Document segment:
Speaking from the POV of the USA where nuclear technology is much more feared than most of the rest of the world.....
Nuclear energy is so heavily subsidised, and in some many ways, by taxpayers all around the world that no one really nows what is costs to get electricity from nuclear fission. Generally what is quoted is the capital cost and the O&M. Not long term storage or full decomissioning costs. (I also remain unconvinced that either SAFSTOR or ENTOMB are viable long term options)
This is a common reaction to nuclear energy, of which I'm a fairly adamant proponent. I would respond

Gas and Diesel powered transportation are much more heavily subsidized than Nuclear in the form of road building and maintenance. Aviation is just as hugely subsidized, particularly in the USA, by "defense" dollars. If you object to the subsidy of commercial nuclear electricity generation, you should also object to transportation subsidies.

Records provided:
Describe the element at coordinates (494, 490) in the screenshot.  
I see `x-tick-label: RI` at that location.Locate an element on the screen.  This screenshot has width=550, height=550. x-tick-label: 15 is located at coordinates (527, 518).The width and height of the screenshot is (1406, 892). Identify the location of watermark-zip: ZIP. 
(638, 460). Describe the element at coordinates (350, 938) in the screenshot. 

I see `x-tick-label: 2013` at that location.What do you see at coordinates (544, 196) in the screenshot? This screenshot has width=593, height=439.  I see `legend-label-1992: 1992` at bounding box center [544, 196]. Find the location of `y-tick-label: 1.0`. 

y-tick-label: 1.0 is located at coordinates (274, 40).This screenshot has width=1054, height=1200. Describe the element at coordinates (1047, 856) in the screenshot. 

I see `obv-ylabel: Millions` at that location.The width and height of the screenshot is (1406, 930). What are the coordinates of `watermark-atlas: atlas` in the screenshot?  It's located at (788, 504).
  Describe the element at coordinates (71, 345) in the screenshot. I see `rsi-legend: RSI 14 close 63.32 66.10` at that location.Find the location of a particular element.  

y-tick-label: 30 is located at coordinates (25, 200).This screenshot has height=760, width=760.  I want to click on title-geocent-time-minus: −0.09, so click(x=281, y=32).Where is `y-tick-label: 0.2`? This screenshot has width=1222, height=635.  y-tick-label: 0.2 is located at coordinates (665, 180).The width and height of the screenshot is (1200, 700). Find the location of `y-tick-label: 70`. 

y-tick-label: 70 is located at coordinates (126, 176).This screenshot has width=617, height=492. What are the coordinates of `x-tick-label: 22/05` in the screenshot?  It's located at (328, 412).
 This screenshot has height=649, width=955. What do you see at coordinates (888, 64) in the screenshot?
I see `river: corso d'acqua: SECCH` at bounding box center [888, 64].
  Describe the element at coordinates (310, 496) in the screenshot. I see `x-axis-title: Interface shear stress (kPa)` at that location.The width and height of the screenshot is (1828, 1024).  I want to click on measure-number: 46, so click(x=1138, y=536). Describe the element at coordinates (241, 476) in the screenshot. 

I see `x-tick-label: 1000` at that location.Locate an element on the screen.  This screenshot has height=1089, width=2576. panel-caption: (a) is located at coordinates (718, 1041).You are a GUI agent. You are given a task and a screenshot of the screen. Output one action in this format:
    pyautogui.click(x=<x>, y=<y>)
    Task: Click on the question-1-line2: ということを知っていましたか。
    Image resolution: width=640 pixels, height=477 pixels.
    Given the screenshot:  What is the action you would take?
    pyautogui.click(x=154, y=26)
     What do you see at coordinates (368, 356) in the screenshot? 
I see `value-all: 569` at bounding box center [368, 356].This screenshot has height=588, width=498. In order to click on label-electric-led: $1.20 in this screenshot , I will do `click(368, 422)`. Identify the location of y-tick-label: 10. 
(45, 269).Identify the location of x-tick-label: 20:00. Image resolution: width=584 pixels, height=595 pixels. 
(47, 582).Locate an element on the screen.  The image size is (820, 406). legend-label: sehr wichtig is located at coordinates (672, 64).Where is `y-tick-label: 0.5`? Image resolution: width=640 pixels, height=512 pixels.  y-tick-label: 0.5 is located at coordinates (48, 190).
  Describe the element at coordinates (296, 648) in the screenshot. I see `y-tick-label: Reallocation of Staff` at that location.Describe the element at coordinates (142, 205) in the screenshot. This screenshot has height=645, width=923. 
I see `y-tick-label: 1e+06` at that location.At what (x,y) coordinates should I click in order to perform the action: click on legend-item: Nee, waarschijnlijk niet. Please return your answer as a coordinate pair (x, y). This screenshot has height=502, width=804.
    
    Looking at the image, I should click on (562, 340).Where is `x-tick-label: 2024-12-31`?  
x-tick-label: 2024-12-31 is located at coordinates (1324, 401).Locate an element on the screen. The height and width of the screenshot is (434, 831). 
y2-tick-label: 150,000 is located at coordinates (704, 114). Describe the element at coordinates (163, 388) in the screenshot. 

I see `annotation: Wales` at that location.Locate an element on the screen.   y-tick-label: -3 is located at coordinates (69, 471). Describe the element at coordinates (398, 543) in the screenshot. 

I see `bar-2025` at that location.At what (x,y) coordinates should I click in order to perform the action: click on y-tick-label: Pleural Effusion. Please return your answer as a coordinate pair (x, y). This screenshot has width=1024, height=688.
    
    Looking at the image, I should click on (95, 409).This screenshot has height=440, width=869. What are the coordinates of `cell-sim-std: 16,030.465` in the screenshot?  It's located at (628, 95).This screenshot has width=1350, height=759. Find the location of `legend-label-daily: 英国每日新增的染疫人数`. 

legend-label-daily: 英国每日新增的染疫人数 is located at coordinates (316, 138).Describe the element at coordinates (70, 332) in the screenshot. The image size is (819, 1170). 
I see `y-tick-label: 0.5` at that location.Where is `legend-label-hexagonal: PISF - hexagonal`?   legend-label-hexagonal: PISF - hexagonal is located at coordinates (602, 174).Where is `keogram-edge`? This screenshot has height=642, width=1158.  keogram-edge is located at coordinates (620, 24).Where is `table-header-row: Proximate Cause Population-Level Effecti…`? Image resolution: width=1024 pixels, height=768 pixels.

Your tasks:
1. In the passage on nuclear energy subsidies, rewrite the part that opens with the words containing "Nuclear energy is" and closes with "to transportation subsidies.", putting "Air travel" in place of "Aviation".
2. Answer these questions from the passage on nuclear energy subsidies.
(a) Which two costs are generally quoted for nuclear electricity?
(b) Which two options does the writer remain unconvinced are viable in the long term?
(c) By what is aviation subsidized, particularly in the USA?
None of the data is needed here.

Your written answers:
1.
Nuclear energy is so heavily subsidised, and in some many ways, by taxpayers all around the world that no one really nows what is costs to get electricity from nuclear fission. Generally what is quoted is the capital cost and the O&M. Not long term storage or full decomissioning costs. (I also remain unconvinced that either SAFSTOR or ENTOMB are viable long term options)
This is a common reaction to nuclear energy, of which I'm a fairly adamant proponent. I would respond

Gas and Diesel powered transportation are much more heavily subsidized than Nuclear in the form of road building and maintenance. Air travel is just as hugely subsidized, particularly in the USA, by "defense" dollars. If you object to the subsidy of commercial nuclear electricity generation, you should also object to transportation subsidies.

2.
(a) The capital cost and the O&M.
(b) SAFSTOR and ENTOMB.
(c) By "defense" dollars.